As a general rule, benefits are payable under health plans only in cases of medical necessity and only if services or supplies are not investigational, provided the customer group contracts have such coverage.

The following Association Technology Evaluation Criteria must be met for a service/supply to be considered for coverage:

  1. The technology must have final approval from the appropriate government regulatory bodies;
  2. The scientific evidence must permit conclusions concerning the effect of the technology on health outcomes;
  3. The technology must improve the net health outcome;
  4. The technology must be as beneficial as any established alternatives;
  5. The improvement must be attainable outside the investigational setting.

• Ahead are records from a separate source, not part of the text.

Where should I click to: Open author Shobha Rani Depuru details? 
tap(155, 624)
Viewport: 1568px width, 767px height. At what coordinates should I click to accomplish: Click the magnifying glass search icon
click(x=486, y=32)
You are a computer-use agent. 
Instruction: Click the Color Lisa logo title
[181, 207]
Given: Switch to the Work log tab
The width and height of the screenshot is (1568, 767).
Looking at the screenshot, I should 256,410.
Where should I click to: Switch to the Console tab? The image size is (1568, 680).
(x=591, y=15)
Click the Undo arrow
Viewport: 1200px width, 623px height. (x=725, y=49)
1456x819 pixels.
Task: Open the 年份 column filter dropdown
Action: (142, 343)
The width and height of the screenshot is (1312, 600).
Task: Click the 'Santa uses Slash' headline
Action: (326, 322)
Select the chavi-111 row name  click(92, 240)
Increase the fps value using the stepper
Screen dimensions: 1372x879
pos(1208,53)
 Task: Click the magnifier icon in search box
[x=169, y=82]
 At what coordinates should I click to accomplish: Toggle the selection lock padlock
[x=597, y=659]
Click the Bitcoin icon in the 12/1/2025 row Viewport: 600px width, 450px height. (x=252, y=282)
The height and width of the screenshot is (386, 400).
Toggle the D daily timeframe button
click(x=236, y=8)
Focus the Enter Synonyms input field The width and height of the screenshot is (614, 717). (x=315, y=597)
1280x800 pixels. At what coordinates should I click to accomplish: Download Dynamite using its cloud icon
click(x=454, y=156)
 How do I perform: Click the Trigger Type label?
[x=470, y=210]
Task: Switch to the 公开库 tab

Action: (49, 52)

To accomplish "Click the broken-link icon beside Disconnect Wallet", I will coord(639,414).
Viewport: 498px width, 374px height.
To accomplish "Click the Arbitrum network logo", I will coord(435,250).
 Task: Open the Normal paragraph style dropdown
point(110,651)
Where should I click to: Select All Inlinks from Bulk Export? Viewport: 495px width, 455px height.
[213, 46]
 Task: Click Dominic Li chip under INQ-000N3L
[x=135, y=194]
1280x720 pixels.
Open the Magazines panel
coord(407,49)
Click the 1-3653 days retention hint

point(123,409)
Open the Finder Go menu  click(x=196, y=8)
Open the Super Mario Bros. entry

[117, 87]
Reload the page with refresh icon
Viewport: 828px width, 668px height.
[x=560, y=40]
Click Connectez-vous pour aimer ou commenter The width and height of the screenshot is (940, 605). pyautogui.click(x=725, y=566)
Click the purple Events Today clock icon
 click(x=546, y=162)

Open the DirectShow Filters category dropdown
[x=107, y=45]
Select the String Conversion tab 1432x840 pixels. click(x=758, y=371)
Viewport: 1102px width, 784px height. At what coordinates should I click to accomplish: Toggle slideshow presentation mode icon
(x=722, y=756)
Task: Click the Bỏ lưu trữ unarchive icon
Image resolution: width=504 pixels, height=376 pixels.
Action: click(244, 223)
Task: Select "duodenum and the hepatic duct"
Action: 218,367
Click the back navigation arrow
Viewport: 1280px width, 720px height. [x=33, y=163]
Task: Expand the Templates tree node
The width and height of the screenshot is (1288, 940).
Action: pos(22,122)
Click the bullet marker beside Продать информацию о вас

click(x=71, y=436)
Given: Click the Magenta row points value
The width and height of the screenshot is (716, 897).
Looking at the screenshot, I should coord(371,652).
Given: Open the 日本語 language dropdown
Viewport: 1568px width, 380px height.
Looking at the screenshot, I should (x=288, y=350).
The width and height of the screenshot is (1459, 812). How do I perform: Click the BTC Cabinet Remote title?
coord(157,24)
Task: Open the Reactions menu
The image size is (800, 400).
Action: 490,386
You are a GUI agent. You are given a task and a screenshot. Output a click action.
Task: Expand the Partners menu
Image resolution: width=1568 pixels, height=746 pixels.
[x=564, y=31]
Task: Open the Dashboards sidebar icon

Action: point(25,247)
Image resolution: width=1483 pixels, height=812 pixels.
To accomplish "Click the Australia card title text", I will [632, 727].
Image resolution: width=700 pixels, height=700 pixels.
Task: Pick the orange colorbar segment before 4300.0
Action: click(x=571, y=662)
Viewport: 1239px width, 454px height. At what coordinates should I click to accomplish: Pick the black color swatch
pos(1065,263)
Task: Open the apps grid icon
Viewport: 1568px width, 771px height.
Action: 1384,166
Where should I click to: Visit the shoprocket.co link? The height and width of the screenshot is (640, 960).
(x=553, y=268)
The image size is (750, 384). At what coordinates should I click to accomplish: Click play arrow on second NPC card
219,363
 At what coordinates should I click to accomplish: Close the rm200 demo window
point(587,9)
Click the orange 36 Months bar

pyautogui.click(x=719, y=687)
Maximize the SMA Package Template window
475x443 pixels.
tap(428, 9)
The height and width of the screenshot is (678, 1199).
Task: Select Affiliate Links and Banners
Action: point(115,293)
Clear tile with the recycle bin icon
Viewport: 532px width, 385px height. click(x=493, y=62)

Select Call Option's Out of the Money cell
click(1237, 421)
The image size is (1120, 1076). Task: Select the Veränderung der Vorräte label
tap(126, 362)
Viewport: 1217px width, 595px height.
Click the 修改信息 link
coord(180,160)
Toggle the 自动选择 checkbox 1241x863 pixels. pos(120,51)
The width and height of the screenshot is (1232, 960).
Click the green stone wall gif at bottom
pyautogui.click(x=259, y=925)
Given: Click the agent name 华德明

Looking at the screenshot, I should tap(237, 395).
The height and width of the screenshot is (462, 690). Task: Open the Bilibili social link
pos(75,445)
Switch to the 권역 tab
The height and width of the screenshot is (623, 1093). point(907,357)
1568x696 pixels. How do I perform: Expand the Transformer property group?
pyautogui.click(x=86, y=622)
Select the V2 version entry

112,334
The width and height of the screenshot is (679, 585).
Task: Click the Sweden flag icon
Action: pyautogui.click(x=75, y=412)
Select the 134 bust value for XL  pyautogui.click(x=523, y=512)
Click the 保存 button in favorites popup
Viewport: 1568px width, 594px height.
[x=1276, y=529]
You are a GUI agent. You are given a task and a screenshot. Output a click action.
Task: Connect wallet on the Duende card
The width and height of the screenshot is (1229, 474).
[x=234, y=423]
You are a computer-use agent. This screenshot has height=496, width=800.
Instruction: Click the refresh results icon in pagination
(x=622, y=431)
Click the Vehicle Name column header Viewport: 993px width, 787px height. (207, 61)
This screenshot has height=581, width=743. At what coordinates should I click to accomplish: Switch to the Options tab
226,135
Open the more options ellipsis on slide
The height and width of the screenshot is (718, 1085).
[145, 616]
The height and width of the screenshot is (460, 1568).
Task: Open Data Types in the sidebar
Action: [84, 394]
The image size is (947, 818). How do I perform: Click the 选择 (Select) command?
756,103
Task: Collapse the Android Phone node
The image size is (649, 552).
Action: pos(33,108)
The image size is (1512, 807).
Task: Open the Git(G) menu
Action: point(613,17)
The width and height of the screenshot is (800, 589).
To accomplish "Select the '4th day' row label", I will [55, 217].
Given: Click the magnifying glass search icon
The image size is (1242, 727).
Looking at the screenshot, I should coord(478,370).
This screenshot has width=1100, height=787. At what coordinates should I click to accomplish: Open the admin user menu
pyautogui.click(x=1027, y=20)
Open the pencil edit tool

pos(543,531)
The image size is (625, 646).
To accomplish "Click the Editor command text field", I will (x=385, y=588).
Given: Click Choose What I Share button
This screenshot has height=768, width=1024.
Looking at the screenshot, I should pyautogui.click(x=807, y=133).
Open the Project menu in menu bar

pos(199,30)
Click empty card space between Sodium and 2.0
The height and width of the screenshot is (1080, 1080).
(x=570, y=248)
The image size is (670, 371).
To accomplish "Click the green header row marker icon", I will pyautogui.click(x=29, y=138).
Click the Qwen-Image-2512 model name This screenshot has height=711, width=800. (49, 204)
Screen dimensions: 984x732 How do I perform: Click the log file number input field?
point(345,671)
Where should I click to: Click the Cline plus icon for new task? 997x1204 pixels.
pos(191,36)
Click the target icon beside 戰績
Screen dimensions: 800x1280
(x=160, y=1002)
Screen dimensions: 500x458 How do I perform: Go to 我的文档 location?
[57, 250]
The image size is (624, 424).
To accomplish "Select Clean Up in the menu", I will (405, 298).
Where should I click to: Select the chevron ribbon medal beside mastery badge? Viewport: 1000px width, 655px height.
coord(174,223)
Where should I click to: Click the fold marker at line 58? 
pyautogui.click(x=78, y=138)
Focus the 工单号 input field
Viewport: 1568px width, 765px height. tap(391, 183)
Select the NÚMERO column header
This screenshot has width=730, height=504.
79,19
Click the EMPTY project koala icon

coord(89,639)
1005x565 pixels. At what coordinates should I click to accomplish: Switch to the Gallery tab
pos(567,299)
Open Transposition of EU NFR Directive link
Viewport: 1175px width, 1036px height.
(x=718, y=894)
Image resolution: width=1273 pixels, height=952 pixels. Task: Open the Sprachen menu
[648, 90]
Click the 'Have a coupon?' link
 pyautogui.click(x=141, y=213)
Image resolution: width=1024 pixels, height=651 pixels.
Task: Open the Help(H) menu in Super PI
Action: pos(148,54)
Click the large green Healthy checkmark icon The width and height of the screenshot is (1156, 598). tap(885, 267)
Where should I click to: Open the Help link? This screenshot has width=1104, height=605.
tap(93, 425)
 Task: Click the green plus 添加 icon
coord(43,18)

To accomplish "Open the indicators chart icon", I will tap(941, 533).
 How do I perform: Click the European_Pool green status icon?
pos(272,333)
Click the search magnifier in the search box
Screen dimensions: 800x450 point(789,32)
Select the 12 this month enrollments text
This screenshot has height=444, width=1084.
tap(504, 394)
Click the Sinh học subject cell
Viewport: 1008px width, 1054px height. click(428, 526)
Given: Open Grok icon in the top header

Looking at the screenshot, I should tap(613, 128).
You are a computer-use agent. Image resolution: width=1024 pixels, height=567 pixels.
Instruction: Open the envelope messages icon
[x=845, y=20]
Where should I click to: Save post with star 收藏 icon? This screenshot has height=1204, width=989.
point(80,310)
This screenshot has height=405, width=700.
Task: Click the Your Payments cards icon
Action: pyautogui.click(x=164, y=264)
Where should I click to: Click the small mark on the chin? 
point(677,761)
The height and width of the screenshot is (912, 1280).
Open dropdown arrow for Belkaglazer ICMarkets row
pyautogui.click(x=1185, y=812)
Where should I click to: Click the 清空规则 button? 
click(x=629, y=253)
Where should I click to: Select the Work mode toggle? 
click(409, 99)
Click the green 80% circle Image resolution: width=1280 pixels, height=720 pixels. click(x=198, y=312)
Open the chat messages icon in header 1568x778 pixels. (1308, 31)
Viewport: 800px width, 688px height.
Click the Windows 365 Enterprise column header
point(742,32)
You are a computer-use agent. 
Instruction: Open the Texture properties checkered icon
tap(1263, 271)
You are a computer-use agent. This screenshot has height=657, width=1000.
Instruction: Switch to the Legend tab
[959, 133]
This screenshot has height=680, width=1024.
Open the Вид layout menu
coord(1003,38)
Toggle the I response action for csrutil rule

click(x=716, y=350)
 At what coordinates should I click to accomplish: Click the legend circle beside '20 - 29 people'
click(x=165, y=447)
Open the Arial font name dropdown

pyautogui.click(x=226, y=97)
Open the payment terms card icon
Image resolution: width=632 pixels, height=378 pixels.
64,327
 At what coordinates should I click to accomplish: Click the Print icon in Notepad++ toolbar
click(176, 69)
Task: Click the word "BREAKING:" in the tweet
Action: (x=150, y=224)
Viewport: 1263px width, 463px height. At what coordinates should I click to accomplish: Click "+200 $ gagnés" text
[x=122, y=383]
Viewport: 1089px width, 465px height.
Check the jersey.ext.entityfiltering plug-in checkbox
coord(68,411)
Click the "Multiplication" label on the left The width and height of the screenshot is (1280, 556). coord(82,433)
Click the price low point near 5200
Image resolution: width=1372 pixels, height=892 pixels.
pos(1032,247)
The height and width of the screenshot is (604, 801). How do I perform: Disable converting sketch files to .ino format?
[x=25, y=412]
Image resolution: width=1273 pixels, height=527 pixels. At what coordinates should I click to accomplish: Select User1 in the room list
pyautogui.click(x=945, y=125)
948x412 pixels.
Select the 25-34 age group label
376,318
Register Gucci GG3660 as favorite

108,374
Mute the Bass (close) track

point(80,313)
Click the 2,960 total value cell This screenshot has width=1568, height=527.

Medical Necessity means that health care services (e.g., procedures, treatments, supplies, devices, equipment, facilities or drugs) that a physician, exercising prudent clinical judgment, would provide to a patient for the purpose of preventing, evaluating, diagnosing or treating an illness, injury or disease or its symptoms, and that are:

  1. In accordance with generally accepted standards of medical practice; and
  2. Clinically appropriate in terms of type, frequency, extent, site and duration and considered effective for the patient’s illness, injury or disease; and
  3. Not primarily for the convenience of the patient, physician or other health care provider; and
  4. Not more costly than an alternative service or sequence of services at least as likely to produce equivalent therapeutic or diagnostic results as to the diagnosis or treatment of that patient’s illness, injury or disease.